>
Chomsky reminds us every time we let him: human children learn to understand and use language — an incredibly complex and nuanced domain, to say the least — with shockingly little data and often zero-to-none intentional instruction.Chomsky's arguments about "poverty of the stimulus" rely on using non-probabistic grammars. Norvig discusses this here: https://norvig.com/chomsky.html
> In 1967, Gold's Theorem showed some theoretical limitations of logical deduction on formal mathematical languages. But this result has nothing to do with the task faced by learners of natural language. In any event, by 1969 we knew that probabilistic inference (over probabilistic context-free grammars) is not subject to those limitations (Horning showed that learning of PCFGs is possible).

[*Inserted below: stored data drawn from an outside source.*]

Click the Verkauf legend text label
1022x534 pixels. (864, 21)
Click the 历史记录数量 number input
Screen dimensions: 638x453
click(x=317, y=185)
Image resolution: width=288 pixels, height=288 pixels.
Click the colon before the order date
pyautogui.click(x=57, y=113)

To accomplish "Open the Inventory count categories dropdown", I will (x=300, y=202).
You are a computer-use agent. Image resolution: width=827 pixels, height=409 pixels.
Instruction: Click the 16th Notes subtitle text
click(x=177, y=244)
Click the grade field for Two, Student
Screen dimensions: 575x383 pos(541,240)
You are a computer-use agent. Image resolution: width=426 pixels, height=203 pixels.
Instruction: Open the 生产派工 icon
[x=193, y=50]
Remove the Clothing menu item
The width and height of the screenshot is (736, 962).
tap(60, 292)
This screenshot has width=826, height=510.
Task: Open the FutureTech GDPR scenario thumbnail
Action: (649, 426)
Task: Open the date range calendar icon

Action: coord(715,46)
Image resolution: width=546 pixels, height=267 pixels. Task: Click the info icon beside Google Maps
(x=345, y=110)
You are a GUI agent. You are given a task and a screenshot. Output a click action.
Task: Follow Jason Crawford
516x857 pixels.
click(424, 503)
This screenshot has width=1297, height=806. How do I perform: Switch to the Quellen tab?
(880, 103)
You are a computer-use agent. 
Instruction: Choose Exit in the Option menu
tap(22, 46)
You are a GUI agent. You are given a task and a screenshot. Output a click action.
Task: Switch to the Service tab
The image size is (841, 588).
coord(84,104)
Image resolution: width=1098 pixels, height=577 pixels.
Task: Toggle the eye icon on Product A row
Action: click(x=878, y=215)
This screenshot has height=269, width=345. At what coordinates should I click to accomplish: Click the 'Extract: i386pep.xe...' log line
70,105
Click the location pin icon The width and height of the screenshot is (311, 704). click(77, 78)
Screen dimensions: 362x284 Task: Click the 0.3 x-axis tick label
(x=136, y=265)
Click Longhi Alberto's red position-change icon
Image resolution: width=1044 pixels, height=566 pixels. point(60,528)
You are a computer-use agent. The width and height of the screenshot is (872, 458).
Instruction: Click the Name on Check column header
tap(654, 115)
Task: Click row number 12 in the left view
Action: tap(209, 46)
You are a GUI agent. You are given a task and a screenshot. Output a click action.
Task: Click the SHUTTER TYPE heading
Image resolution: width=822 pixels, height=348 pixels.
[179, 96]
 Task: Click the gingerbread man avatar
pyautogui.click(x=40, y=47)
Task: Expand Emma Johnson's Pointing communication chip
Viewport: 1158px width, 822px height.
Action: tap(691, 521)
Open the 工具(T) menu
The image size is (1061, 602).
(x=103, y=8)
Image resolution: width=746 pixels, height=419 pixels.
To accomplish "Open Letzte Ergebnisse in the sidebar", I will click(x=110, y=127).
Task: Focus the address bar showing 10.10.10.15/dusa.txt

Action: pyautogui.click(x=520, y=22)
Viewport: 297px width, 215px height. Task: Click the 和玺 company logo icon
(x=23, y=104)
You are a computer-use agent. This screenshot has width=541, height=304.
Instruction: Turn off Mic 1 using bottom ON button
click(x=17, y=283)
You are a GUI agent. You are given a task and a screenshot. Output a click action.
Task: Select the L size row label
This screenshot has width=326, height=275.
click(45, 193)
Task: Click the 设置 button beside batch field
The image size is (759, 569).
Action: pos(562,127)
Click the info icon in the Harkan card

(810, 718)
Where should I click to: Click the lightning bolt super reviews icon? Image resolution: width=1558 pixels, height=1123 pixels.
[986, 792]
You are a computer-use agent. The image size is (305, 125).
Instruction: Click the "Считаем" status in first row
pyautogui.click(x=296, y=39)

If I recall correctly, human toddlers hear about 3-13 million spoken words per year, and the higher ranges are correlated with better performance in school. Which:
- Is a lot, in an absolute sense.
- But is still much less training data than LLMs require.
Adult learners moving between English and romance languages can get a pretty decent grasp of the language (C1 or C2 reading ability) with about 3 million words of reading. Which is obviously exploiting transfer learning and prior knowledge, because it's harder in a less related language.
So yeah, humans are impressive. But Chomsky doesn't really seem to have the theoretical toolkit to deal with probabilistic or statistical learning. And LLMs are closer to statistical learning than to Chomsky's formal models.